Он медленно кивнул, глотнул сока.
— Отсюда — больше штормов в Отражениях, как следствие вселенского эффекта, — сказал он, — наворотившего муть нынешних времён.
— Да-а, нынешние времена, — сказал я, наливая ещё кофе. — Мы заметили, что они становятся все интереснее.

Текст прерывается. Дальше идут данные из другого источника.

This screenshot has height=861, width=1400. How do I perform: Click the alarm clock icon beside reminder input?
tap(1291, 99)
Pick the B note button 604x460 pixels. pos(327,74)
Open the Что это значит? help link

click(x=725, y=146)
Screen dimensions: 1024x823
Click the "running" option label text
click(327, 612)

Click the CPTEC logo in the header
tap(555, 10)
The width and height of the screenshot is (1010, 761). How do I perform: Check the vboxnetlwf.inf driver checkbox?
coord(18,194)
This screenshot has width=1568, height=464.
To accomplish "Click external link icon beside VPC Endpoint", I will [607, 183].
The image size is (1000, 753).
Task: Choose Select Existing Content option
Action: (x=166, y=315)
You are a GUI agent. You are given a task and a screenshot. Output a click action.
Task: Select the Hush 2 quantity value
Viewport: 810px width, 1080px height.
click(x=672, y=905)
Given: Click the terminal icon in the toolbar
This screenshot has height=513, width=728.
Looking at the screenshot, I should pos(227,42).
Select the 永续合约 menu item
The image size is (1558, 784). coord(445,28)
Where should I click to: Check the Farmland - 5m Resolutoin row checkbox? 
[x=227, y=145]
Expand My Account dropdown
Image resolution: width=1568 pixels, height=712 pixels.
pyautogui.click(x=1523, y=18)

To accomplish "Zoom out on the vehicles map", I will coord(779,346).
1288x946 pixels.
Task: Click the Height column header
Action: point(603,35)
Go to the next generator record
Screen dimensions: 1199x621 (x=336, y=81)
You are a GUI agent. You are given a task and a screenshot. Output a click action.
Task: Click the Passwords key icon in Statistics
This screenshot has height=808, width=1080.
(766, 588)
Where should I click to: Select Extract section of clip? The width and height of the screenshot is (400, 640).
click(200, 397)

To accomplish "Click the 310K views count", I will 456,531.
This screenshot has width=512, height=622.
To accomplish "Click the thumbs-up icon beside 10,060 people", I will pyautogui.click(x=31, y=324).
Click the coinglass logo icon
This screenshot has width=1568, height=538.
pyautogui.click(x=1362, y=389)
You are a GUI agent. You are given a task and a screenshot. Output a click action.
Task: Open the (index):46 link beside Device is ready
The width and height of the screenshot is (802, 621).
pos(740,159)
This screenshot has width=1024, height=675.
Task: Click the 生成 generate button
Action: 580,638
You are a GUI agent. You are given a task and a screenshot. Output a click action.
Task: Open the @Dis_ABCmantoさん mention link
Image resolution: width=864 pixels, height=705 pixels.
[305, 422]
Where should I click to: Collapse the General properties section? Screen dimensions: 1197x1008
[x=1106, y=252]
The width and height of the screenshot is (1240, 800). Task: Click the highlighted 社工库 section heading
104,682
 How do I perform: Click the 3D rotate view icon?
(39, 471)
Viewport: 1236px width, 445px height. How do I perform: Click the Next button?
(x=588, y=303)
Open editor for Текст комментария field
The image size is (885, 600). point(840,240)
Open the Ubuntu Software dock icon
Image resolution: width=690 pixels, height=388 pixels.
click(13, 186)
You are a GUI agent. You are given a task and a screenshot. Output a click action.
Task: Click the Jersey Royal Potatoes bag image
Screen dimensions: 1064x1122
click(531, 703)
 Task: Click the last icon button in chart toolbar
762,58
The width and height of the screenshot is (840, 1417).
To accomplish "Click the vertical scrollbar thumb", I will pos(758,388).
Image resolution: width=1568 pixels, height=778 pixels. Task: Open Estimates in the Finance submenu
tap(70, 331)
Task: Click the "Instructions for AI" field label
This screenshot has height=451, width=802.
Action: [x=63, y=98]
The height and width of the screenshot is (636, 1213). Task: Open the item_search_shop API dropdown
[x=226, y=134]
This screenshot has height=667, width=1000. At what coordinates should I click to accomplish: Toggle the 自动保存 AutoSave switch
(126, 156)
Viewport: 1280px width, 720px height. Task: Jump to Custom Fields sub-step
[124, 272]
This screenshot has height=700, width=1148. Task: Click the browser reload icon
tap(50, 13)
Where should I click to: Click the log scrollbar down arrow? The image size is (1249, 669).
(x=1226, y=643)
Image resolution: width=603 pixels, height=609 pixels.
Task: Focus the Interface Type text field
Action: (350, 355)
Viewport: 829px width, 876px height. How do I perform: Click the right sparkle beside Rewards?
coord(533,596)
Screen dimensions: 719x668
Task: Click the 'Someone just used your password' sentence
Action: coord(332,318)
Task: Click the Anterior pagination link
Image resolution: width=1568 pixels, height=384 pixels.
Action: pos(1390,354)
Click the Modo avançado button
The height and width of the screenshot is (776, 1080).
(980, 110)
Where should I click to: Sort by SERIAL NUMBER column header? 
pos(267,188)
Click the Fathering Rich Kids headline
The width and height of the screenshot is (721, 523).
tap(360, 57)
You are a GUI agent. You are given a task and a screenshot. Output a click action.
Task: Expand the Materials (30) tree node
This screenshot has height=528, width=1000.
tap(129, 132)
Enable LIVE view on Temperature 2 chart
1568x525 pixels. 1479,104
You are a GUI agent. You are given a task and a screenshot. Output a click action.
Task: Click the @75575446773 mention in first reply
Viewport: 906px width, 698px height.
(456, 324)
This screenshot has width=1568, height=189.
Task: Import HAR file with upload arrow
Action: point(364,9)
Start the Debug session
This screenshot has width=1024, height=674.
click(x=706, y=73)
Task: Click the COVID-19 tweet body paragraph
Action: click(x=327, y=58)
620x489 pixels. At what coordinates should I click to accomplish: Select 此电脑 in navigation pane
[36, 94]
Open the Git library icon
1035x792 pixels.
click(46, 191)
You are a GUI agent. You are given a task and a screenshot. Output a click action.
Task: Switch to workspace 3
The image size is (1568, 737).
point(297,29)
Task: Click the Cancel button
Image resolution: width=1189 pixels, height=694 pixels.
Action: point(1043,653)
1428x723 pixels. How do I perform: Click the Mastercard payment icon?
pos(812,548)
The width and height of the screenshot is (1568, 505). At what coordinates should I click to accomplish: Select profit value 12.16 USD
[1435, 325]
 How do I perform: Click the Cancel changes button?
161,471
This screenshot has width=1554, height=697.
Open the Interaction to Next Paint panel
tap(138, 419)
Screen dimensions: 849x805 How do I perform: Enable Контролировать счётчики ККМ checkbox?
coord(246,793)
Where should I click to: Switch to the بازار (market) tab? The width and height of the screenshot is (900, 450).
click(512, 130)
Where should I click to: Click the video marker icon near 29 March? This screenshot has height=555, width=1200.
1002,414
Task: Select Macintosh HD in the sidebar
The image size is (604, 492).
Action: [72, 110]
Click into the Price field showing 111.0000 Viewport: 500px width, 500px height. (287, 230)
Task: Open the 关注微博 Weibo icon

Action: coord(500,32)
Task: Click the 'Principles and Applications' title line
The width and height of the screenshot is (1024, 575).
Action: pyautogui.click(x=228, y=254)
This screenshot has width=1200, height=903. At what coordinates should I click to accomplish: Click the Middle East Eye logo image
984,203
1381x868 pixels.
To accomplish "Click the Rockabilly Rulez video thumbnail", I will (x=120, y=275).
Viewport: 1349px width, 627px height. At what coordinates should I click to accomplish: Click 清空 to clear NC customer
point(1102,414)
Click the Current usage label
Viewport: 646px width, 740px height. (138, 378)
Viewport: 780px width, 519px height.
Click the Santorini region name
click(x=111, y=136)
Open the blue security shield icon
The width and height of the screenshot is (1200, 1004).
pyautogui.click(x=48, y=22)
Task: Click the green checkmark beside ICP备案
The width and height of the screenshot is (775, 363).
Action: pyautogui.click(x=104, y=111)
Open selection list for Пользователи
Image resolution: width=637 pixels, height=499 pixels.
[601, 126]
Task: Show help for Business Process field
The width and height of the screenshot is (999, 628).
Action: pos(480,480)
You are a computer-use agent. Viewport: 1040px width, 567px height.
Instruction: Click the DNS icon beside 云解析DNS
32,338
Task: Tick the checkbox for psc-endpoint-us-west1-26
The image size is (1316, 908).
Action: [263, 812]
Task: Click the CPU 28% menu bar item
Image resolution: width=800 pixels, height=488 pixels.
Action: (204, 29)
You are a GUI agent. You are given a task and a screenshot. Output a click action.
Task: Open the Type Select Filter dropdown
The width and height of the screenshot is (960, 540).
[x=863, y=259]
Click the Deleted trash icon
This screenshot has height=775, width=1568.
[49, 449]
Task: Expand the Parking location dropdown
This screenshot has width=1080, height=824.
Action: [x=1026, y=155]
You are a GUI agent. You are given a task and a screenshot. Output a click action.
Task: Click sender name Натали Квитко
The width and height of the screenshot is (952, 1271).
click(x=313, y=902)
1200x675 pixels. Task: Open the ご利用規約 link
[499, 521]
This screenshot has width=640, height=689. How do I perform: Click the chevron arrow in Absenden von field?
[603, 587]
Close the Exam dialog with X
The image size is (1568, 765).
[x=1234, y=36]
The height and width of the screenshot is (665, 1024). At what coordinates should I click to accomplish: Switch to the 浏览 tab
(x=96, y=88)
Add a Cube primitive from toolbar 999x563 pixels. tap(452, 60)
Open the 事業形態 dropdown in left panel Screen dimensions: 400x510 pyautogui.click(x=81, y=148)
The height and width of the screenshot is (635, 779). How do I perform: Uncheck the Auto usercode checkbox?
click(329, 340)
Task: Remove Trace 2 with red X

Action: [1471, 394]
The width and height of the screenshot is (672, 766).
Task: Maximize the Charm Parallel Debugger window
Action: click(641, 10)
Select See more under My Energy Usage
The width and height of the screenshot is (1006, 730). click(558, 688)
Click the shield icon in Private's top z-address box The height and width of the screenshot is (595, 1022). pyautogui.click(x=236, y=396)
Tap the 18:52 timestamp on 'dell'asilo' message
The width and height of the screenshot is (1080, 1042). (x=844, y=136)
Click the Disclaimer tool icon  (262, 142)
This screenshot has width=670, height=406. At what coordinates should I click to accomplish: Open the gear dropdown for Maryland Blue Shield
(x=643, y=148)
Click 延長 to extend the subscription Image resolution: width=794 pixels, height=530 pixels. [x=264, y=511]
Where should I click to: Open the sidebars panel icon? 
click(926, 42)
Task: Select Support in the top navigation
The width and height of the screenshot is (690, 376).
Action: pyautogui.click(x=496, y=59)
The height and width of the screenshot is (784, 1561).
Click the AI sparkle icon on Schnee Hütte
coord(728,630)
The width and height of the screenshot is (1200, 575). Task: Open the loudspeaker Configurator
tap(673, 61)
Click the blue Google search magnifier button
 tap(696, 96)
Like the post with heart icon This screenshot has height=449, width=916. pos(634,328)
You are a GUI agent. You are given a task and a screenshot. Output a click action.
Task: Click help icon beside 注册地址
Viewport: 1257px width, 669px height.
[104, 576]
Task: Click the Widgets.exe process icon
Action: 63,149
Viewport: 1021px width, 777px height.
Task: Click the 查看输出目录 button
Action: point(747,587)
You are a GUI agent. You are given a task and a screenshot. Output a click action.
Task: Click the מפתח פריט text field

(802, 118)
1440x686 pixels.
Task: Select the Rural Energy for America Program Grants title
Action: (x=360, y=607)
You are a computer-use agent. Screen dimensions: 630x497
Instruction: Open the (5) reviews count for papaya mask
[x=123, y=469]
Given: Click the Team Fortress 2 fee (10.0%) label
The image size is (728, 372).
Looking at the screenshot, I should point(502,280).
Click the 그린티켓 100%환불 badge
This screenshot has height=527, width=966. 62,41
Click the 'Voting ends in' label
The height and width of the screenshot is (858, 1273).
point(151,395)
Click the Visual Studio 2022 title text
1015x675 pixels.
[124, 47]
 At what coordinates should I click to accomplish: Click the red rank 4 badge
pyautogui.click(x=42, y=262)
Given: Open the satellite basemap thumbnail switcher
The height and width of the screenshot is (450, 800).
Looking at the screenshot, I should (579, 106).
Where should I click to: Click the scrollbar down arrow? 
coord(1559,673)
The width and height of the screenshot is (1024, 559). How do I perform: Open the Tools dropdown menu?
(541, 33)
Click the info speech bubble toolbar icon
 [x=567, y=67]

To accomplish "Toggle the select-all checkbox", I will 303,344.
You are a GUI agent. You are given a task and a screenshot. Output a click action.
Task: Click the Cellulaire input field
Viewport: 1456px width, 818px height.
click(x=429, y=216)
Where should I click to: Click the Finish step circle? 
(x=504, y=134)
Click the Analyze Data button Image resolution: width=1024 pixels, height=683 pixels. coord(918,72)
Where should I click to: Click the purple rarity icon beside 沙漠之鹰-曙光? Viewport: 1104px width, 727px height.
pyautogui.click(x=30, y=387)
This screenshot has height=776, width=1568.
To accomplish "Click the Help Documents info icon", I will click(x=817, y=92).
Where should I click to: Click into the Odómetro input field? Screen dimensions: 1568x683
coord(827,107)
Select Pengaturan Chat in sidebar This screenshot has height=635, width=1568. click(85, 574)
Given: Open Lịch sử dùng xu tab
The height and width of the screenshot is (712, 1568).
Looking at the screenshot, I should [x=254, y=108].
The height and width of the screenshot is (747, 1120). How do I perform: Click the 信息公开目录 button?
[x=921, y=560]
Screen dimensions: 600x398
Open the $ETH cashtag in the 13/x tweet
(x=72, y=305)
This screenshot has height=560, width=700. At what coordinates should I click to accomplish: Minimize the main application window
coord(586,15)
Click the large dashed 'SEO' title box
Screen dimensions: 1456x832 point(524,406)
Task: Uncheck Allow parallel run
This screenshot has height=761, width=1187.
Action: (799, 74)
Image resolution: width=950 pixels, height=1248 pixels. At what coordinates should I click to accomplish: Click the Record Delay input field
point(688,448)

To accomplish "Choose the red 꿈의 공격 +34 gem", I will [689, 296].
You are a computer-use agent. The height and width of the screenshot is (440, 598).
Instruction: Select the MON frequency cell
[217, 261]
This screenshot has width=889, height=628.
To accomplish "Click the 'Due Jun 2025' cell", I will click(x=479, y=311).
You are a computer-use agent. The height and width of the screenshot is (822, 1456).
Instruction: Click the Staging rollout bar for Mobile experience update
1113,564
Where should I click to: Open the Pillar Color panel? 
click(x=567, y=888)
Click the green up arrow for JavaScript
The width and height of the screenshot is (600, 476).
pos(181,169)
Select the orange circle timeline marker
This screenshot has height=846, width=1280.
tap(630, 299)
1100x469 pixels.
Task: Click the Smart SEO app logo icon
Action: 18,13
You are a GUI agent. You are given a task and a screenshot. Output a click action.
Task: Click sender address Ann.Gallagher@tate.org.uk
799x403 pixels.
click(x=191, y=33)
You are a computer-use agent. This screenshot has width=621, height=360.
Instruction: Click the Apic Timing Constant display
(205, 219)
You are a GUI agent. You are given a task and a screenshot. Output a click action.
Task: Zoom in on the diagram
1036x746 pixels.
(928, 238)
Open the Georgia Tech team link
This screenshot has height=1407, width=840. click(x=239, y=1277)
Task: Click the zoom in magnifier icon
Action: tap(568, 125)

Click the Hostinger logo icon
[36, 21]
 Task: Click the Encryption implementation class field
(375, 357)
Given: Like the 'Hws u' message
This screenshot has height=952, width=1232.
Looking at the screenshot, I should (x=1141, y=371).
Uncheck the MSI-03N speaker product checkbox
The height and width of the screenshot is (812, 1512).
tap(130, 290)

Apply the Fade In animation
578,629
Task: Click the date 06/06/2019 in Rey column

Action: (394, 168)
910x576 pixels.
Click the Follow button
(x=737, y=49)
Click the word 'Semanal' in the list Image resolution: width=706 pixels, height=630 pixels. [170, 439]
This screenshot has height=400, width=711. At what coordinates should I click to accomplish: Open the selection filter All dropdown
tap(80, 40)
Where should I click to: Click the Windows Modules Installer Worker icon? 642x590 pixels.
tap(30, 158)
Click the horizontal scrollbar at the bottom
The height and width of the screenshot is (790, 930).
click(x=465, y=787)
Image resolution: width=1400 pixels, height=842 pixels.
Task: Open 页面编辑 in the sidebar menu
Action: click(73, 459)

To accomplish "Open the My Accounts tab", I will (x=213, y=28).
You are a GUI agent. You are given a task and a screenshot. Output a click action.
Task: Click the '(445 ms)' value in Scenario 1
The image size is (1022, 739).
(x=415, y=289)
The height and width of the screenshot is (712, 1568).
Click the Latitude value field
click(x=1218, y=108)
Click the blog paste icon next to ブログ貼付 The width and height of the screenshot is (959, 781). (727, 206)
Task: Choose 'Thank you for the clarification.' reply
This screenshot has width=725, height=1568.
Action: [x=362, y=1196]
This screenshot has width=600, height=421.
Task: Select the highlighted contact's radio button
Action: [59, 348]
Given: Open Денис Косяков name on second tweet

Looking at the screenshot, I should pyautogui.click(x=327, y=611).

— Действительно. Теперь твоя история с этой девицей Корал, попросившей Лабиринт отослать её в случае чего в подходящее место… И что же он сотворил? Он послал её к Искажённому Лабиринту и потушил огни. Затем послал тебя спасать её, заодно восстанавливая свой старый оттиск. Раз его починили, то он стал не Искажённым Лабиринтом, а лишь версией самого себя, которую наш Лабиринт вполне смог поглотить. Вероятно, он пожрал вообще все это Отражение, значительно поднабравшись энергии. Преимущество над Логрусом возросло неимоверно. Логрусу понадобилась бы хорошая аннексия, чтобы восстановить равновесие. Так что он рискнул вторгнуться в домен Лабиринта в отчаянной попытке обрести Глаз Хаоса. Но все закончилось патом из-за вмешательства причудливого существа, которое ты зовёшь Колесом-Призраком. Итак, чаша весов сохранилась смещённой в пользу Лабиринта и нездорового положения дел.
— Для Логруса.
— Я бы сказал, для всех. Силы не ладят друг с другом, и до тех пор, пока положение не исправится, Отражения — в смятении и беспорядке в обоих владениях.
— Итак что-то следует сделать на пользу Логруса?
— Ты уже знаешь что.
— Полагаю, да.
— Он связан с тобой напрямую, разве не так?
Я припомнил ночь в часовне среди теней, где я напоролся на выбор между Змеем и Единорогом, Логрусом и Лабиринтом. Негодуя по поводу хулиганства в таком насильственном формате, я отказался выбирать вообще.
— Да, связан, — ответил я.
— Он хотел тебя на роль чемпиона, разве не так?
— Полагаю, да.
— И?…..
— И вот мы здесь, — отозвался я.
— Сообщил ли он что-нибудь, что могло бы подтвердить мой тезис?
Я подумал о том переходе сквозь зону между Отражениями, смешанную с угрозой от призраков — Лабиринта, Логруса или их обоих.
— Полагаю, да, — повторил я.
Но, в конце концов, на исходе путешествия я послужил Лабиринту, хоть и невольно.
— Ты готов уничтожить его узор на пользу Дворам?
— Я готов искать решение задачи по достижению мира в умах всех и каждого.
Он улыбнулся.
— Это уговор или соглашение?
— Это утверждение намерения, — сказал я.
— Если Логрус выбрал тебя, у него были на то причины.
— Видимо так.
— Ясно без слов, что на троне ты безмерно усиливаешь Дом Всевидящих.
— Такая мысль приходила мне в голову, а теперь ты её высказал.
— Для любого с твоим происхождением стало бы необходимым определить, где лежит твоя верность — в Эмбере или во Дворах?
— Ты предвидишь вторую войну?
— Нет, конечно, нет. Но всё, что бы ты ни сделал, чтобы усилить Логрус, возбудит Лабиринт и спровоцирует ответ из Эмбера. Едва ли это приведёт к горну войны, скорее, к чему-то вроде возмездия.
— Не мог бы ты яснее определиться в том, что у тебя на уме?
— В данный момент я лишь торгуюсь по общим вопросам, чтобы дать тебе возможность оценить свою реакцию на них.
Я кивнул.
— Раз уж мы говорим об общих вопросах, я просто повторю: я готов искать решение…
— Отлично, — сказал Мандор. — Друг друга мы понимаем так же хорошо. В том, что ты делаешь для трона, ты желаешь того же, чего и мы…
— Мы?.. — прервал я.
— Дом Всевидящих, конечно… Но ты же не хочешь, чтобы кто-то навязывал тебе мнение.
— Говорят, это приятно, — отозвался я.
— Ну, конечно, мы беседуем предположительно, поскольку там есть парочка прочих с заявками помощнее.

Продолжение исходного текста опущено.